MATHEMATICA+IMartinez@M116 MINGW64 /c/Users/IMartinez/Documents/BayesianSynthesis/deviants/bug/cmdstan (develop)
$ make model.exe
g++ -Wall -I . -isystem stan/lib/stan_math/lib/eigen_3.3.3 -isystem stan/lib/stan_math/lib/boost_1.66.0 -isystem stan/lib/stan_math/lib/cvodes-3.1.0/include -std=c++1y -DBOOST_RESULT_OF_USE_TR1 -DBOOST_NO_DECLTYPE -DBOOST_DISABLE_ASSERTS -DBOOST_PHOENIX_NO_VARIADIC_EXPRESSION -Wno-unused-function -Wno-uninitialized -I src -isystem stan/src -isystem stan/lib/stan_math/ -DFUSION_MAX_VECTOR_SIZE=12 -Wno-unused-local-typedefs -DEIGEN_NO_DEBUG -DNO_FPRINTF_OUTPUT -pipe  -c -O3 -o bin/cmdstan/stanc.o src/cmdstan/stanc.cpp
cc1plus.exe: error: unrecognized command line option '-std=c++1y'
cc1plus.exe: warning: unrecognized command line option "-Wno-unused-local-typedefs" [enabled by default]
make: *** [bin/cmdstan/stanc.o] Error 1

Yegads, well, if you want to figure out how to fix that C++ there’s a very small chance that we’d see an interesting behavior :P. Long shot, but do you have the latest Rstan?

I’m honestly stumped on this. Without the specific data/model causing the problem, it’s hard to do anything other than make undirected guesses.

If it’s absolutely commenting and uncommenting this that causes the problem:

for (it in 1:I * T) {
  y_sim[it] = poisson_log_rng(y_hat[it]);
}

then I’m stumped! It doesn’t look like you’re using any fixed seeds or anything?

(The c++ error sounds like your g++ is too old, but I dunno how to upgrade that in Windows)

That is what causes the problem. I know is weird, that is why I asked @shira to check.

My hope is that next week I will be able to share some code and data to reproduce this problem. Thanks a lot for all your help @bbbales2!

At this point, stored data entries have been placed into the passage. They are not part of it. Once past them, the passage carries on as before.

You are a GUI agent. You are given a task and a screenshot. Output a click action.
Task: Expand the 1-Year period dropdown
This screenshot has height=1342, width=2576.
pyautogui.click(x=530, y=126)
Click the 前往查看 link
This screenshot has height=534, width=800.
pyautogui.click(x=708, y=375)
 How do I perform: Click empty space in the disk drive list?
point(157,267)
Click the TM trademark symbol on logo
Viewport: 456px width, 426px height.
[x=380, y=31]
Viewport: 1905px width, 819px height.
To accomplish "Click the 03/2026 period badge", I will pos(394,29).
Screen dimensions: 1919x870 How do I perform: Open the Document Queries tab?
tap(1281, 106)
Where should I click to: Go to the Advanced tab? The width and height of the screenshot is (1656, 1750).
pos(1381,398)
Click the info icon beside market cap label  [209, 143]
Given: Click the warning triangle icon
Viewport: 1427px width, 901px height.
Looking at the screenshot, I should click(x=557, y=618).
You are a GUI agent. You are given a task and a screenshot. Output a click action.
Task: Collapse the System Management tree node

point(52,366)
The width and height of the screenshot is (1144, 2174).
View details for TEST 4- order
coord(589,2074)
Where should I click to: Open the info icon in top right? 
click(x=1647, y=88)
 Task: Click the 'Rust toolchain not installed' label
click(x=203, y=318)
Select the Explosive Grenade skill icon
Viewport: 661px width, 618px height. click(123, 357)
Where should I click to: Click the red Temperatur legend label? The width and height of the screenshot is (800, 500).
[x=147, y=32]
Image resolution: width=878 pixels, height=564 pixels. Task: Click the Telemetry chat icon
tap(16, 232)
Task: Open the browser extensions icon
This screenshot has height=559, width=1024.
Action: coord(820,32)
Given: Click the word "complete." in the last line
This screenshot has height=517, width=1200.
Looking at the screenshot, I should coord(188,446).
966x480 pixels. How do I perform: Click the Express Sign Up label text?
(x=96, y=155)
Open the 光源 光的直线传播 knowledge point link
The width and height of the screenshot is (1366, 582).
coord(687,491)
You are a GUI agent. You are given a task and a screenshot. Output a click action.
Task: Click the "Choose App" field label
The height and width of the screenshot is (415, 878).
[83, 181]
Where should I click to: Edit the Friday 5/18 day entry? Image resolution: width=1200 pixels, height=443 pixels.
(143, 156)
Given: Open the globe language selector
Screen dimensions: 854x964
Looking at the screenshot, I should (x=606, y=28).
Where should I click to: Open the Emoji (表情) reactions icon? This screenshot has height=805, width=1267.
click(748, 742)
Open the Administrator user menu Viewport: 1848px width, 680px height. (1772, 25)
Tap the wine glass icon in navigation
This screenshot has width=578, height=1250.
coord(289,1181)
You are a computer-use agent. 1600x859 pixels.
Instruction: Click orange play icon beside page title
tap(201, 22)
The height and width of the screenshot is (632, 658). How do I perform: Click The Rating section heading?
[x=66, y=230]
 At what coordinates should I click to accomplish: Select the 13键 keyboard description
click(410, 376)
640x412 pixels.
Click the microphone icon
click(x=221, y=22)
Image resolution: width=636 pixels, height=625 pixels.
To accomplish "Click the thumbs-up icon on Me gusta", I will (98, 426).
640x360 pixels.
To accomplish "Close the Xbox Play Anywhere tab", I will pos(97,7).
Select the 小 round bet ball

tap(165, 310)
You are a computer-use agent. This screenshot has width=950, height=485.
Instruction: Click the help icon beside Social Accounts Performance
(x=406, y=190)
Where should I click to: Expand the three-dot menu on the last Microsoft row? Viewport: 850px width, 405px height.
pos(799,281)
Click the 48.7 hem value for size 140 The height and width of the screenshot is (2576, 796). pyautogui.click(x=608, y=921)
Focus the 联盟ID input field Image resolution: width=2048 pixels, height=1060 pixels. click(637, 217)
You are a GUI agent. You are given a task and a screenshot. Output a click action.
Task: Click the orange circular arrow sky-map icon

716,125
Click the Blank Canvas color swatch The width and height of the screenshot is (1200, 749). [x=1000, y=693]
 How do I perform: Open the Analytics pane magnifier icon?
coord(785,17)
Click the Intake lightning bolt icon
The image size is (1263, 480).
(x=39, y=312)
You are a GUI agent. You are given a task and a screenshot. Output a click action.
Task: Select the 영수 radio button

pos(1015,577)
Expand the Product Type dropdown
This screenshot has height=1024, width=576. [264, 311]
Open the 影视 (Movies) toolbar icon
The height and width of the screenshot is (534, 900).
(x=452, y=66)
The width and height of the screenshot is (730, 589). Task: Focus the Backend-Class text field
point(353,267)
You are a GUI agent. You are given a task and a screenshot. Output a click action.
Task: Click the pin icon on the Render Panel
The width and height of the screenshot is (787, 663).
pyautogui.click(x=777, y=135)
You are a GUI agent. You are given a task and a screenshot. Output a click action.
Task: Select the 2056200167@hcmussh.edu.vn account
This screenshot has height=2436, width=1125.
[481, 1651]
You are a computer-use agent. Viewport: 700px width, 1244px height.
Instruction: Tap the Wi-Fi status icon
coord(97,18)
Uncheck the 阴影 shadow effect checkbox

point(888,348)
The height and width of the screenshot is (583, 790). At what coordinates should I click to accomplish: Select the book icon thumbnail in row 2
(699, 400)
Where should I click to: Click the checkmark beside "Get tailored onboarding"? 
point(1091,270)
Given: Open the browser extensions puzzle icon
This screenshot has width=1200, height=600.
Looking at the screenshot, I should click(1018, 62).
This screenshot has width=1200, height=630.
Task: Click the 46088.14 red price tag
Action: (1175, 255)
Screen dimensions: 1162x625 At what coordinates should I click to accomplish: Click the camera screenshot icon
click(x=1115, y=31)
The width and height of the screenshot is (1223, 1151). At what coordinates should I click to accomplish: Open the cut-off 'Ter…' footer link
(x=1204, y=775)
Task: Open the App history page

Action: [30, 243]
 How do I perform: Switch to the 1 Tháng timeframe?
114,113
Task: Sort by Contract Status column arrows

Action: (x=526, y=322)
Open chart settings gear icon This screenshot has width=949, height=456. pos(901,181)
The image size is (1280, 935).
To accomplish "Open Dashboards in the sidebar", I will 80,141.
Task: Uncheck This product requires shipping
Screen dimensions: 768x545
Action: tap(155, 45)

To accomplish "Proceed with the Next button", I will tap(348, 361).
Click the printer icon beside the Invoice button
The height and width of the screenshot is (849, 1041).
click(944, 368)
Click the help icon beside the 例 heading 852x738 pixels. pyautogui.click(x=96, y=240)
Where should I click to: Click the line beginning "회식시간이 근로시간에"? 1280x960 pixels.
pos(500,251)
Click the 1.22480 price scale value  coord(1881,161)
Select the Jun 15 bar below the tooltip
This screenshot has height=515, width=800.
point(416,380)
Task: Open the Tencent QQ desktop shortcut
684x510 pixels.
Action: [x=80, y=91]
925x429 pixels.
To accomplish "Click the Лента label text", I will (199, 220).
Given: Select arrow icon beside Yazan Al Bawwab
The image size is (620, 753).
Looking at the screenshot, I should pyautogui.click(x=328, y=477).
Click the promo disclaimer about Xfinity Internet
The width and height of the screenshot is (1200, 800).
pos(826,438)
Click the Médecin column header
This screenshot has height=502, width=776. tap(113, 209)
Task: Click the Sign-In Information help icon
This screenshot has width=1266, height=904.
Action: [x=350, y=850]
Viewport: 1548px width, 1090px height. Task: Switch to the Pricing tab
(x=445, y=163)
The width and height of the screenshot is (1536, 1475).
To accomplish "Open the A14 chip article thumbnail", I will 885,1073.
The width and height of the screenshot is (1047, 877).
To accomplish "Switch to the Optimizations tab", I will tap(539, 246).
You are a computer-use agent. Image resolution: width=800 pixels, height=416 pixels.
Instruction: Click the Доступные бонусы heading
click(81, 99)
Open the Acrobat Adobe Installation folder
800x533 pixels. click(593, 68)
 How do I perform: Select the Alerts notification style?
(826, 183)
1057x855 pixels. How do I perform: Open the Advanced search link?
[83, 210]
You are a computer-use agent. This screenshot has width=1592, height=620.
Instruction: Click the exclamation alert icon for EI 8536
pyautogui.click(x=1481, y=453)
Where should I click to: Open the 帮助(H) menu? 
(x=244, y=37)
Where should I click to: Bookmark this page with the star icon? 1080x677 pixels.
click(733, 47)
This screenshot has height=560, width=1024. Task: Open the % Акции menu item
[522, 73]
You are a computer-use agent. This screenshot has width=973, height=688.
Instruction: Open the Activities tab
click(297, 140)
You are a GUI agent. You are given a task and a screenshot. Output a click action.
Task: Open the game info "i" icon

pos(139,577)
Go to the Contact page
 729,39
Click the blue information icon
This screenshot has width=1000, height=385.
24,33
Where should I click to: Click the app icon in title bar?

In another thread I wrote Recommendations for what to do when k exceeds 0.5 in the loo package? - #11 by avehtari
that I think this is a problem with initialization. I copy that comment here and add a bit more in the end.

see ?stan and option seed. Try runinng stan(...., seed=1337) with different seed values.

see ?stan and option init. The default is to randomly generate initial values between -2 and 2 on the unconstrained support. If you transform -2 and 2 from unconstrained to constrained space, are these initial values sensible?

If you are unlucky initial values are all 2, and if n=1 and x=1, then
log(n) + x*2 + 2 + exp(2)*2 + epx(2)*2*4
is about 79 which when exponentiated to Poisson parameter is about 2e34, which is a lot. You probably need to initialize log(a_std) and log(b_std) with much smaller range than [-2, 2] or scale them in Stan code by dividing them with a big number. For example, try dividing ‘a’ and ‘b’ by 100. Then maximum Poisson parameter value (with n=1 and x=1) is about 311, which should work fine.

Since initial values are randomly chosen, one chain can work, but running several can fail. Adding _rng to generated quantities changes the behavior as _rng is called between sampling iterations and it changes the state of the random number generator.

I recommend to test with different seeds, and with more specific inits or scaled a and b. For checking the effect of reasnoable inits/scaling ,you could add a print statement in Stan code which would print the value of
log(n) + x_beta + gamma[index_time] + a[practice] + b[practice] .* time

I’ve seen this same problem before (I just didn’t realize that this one is likely to be the same), and the common thing is a distribution with positive constrained parameter which is a function of positive constrained parameters so that effectively there is something like exp(a + b*exp(c)) and if b and c are both initialized to be close to 2, then that expression has very high value.

Here are the data and code that can reproduce this problem.

Doing this does indeed solve the problem:

transformed parameters {
  vector[I] a; 
  vector[I] b; 
  a = (sigma_a * a_std)/100 ;            // Matt trick
  b = (sigma_b * b_std)/100 ;            // Matt trick
}

Thanks everyone!